» CHECK YOUR UNDERSTANDING
1. In the text on breast cancer screening, what does the National Cancer Institute recommend for women over 40?
2. Using the breast cancer screening text, explain why catching cancer before symptoms appear improves the outlook.
3. Continue the text on the new breast cancer blood test from the point where it stops.

The importance of detecting breast cancer very early on cannot be emphasized enough. Thousands of lives have been saved thanks to early screening tests for this common yet highly fatal type of cancer, as catching any type of cancer before symptoms manifest increases the likelihood that the tumor is small and still confined to one part of the body.
Today, the National Cancer Institute’s (NCI) recommendation is a mammogram every 1-2 years for women over 40 years old. This procedure is uncomfortable and involves radiation exposure. However, a promising new test may be a better option as it is non-invasive, requires only a blood sample, eliminates radiation exposure, and can be recommended to any patient.
BioTime, Inc.’s OncoCyte Corporation has partnered with Abcodia Ltd., a specialist in early screening tests, to develop a new non-invasive test for breast cancer that builds on OncoCyte’s proprietary PanC-Dx™. This line of serum-based cancer diagnostics makes use of markers drawn from the company’s thorough analysis of broad gene expression patterns found in several types of cancer. Today, OncoCyte is funding 4 clinical trials using PanC-Dx™ on cancers of the bladder, lungs, and breast.

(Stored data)
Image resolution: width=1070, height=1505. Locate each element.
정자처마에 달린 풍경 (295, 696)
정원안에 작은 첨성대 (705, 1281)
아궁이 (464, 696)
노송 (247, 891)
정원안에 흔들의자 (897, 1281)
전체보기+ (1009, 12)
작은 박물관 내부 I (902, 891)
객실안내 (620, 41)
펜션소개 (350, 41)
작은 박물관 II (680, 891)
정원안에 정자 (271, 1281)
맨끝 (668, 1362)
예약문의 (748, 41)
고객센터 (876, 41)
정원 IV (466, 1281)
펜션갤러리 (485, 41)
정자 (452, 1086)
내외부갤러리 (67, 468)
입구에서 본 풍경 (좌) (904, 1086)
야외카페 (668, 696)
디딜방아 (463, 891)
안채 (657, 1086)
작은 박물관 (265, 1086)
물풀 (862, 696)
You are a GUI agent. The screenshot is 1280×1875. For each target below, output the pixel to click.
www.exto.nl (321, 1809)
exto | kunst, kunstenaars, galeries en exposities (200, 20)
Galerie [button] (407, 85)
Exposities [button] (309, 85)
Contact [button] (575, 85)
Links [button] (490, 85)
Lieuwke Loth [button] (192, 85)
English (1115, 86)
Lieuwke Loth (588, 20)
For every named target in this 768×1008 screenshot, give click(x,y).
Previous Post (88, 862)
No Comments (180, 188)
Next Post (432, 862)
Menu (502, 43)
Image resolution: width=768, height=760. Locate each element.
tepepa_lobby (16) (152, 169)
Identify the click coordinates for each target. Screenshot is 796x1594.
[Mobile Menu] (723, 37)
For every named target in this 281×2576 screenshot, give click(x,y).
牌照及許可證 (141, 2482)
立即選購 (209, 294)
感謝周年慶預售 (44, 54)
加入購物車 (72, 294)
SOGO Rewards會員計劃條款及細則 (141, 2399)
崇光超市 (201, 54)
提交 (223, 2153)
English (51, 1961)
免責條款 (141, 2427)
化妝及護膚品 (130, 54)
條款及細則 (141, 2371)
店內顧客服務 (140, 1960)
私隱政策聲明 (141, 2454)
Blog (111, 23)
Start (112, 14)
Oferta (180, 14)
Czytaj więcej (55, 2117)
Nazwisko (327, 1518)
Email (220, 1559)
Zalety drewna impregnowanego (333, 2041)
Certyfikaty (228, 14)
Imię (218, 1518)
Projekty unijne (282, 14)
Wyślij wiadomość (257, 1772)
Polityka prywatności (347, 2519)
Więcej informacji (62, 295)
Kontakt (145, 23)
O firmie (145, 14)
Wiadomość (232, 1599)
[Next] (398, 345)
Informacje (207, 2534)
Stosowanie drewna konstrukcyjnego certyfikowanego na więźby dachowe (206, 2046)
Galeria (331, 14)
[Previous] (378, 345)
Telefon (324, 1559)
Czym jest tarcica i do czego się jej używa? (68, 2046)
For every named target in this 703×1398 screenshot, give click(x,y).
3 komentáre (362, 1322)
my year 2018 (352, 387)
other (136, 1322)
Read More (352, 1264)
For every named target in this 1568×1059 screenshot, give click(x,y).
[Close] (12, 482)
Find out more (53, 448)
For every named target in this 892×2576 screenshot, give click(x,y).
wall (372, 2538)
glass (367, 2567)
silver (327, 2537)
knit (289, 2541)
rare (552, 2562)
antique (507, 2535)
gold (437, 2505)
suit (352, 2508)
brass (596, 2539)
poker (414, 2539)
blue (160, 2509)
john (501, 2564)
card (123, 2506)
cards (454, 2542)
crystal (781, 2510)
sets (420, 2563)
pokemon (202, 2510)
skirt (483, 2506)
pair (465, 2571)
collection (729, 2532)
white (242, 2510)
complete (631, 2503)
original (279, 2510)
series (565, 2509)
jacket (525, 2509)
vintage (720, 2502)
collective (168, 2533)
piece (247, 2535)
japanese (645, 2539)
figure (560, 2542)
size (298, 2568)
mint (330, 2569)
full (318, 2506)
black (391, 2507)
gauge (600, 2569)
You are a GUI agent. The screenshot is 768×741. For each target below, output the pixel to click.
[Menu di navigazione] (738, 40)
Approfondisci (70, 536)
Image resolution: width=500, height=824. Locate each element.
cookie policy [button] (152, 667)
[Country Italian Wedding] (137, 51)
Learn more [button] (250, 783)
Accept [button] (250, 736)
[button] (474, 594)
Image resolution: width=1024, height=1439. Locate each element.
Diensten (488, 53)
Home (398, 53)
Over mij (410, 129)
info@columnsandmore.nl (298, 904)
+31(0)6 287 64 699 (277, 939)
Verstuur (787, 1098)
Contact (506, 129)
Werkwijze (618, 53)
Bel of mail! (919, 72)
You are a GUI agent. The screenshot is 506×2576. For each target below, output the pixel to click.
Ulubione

» ANSWERS TO THIS EXERCISE
1. A mammogram every 1-2 years.

2. Detecting cancer before symptoms manifest makes it more likely that the tumor is still small and confined to one part of the body. This is why early screening tests have saved thousands of lives.

3.
UK-based Abcodia will be giving OncoCyte access to their vast collection of more than 5 million blood samples. These samples were obtained from the UK Collaborative Trial for Ovarian Cancer Screening, which started with 200,000 health donors. Of this number, 50,000 donated yearly samples across a span of 10 years. Since the start of sample collection, 3,700 regular donors have developed breast cancer. While this is unfortunate, it is through their collected blood samples that these two companies’ researchers can study alterations in certain biomarkers starting from when a donor was healthy until she was diagnosed with breast cancer. This pilot study will conclude at the end of the year.
If the pilot study’s results show promise, one of the main benefits OncoCyte’s PanC-Dx™ studies can reap from their partnership with Abcodia is a more convenient way to carry out more comprehensive studies, with a larger sample size. This can help hasten the new test’s commercial approval.
There is another approach to early breast cancer detection in the works. It involves “electronic skin” that can feel and image small lumps that may not be detected through manual palpation of the breasts, offering more accuracy and sensitivity than the traditional MRI and mammogram.